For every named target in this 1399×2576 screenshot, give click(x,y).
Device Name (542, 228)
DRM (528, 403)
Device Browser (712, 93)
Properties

Work item
Word for word, transcribe the data shown above.

Problem solution
For every named target in this 1399×2576 screenshot, give click(x,y).
Device Name (542, 228)
DRM (528, 403)
Device Browser (712, 93)
Properties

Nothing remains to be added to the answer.